Brief blogmaritime piracy

Latest piracy news (Dec 29, 2013)

(BRUXELLES2) Still nearly 50 sailors hostage to Somali pirates! • Visit of the Spanish Prime Minister to Djibouti • Trial postponed in Mauritius • Training for the Tanzanian navy • British drone attacking pirates • An action plan for Somaliland

Still nearly 50 sailors held hostage by Somali pirates!

With the threat of piracy diminishing and the release of almost all sailors hostage to Somali pirates, they could be forgotten. But, at the latest assessment, there are still 49 sailors hostages in the hands of pirates at the end of 2013! Most of them have been held prisoner for many months, even years, and come from the Asian continent. Their countries and their shipowners seem to have abandoned them to their fate. Let us quote them: 4 Thai sailors from the FV Prantalay (a Thai fishing vessel), who have been detained since April 2010 (3 1/2 years!); 11 sailors from MV Albedo (7 Bangali, 2 Sri Lankan, 1 Indian and 1 Iranian, held prisoner since November 2010), their ship sank this summer; 7 Indian sailors from the Norwegian ship MT Asphalt Venture ; and the 27 Taiwanese, Filipino, Indonesian, Chinese and Vietnamese sailors from the FV Naham 3 (a Thai ship).

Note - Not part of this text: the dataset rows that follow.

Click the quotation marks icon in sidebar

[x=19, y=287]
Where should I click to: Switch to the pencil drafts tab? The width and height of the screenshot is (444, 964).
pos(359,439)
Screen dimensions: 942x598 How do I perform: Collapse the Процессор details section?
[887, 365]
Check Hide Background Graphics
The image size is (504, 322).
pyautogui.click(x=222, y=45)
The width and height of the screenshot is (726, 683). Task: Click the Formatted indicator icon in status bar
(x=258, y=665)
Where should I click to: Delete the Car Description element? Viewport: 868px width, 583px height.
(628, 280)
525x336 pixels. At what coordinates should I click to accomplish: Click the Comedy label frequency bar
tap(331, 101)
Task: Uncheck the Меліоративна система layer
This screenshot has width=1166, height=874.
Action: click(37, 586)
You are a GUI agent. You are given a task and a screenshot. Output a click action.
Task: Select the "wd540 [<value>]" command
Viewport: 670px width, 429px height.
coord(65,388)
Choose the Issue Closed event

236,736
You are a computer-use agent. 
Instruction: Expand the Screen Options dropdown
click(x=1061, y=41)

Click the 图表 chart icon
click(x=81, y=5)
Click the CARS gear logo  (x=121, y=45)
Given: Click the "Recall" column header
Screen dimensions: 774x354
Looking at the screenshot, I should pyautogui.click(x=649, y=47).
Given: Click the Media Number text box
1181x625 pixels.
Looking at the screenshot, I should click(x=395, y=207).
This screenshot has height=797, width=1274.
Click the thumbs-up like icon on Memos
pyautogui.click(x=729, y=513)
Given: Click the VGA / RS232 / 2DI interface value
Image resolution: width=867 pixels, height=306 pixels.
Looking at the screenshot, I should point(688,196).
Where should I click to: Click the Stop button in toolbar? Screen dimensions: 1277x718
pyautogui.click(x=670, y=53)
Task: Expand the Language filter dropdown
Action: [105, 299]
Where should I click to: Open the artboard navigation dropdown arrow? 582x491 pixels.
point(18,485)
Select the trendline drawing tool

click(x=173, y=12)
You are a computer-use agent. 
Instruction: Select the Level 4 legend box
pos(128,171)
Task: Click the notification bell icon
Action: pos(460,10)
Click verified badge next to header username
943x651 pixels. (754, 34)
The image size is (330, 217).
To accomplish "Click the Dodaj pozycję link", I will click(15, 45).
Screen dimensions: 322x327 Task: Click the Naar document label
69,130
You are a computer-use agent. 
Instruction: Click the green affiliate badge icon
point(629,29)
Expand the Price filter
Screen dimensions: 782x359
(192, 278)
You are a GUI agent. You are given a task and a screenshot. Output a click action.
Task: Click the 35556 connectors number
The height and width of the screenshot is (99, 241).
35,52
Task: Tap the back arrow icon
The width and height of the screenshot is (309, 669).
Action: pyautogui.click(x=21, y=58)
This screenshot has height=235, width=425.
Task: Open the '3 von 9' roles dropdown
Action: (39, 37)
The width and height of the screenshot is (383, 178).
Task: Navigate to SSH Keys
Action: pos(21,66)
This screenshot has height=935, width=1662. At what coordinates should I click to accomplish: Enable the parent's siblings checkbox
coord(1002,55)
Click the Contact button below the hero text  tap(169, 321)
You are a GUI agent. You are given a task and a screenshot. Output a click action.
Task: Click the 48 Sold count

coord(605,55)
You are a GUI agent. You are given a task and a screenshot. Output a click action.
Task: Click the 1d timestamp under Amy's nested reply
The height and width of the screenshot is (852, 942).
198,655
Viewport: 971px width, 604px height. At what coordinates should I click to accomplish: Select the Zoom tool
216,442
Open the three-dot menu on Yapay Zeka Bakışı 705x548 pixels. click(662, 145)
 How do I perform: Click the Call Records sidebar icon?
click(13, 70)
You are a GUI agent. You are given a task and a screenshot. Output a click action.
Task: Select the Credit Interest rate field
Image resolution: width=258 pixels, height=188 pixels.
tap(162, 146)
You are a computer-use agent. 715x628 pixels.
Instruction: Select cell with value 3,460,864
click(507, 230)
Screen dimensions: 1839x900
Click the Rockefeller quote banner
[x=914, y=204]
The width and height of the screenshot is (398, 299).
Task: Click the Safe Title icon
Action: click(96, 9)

Prime Minister Mr. Rajoy visits the Spanish frigate (Credit: Spanish Navy)
Prime Minister Mr. Rajoy visits the Spanish frigate (Credit: Spanish Navy)

Visit of the Spanish Prime Minister to Djibouti

Mariano Rajoy, the Spanish Prime Minister paid a visit to Djibouti, on December 22, to the Spanish soldiers engaged in the fight against piracy both within NATO and the European Union. This presence "is essential for the protection of merchant vessels transiting through the area, fishermen such as the vessels of the UN World Food Program » he said according to the statement released by Moncloa. The Prime Minister thus boarded the frigate Alvaro de Bazán who commands the Ocean Shield mission (NATO) and visited the detachment of the P3 Orion maritime patrol aircraft (EUNAVFOR Atalanta) which is located at the Djibouti air base. He also met the Djibouti President, Ismail Omar Guelleh.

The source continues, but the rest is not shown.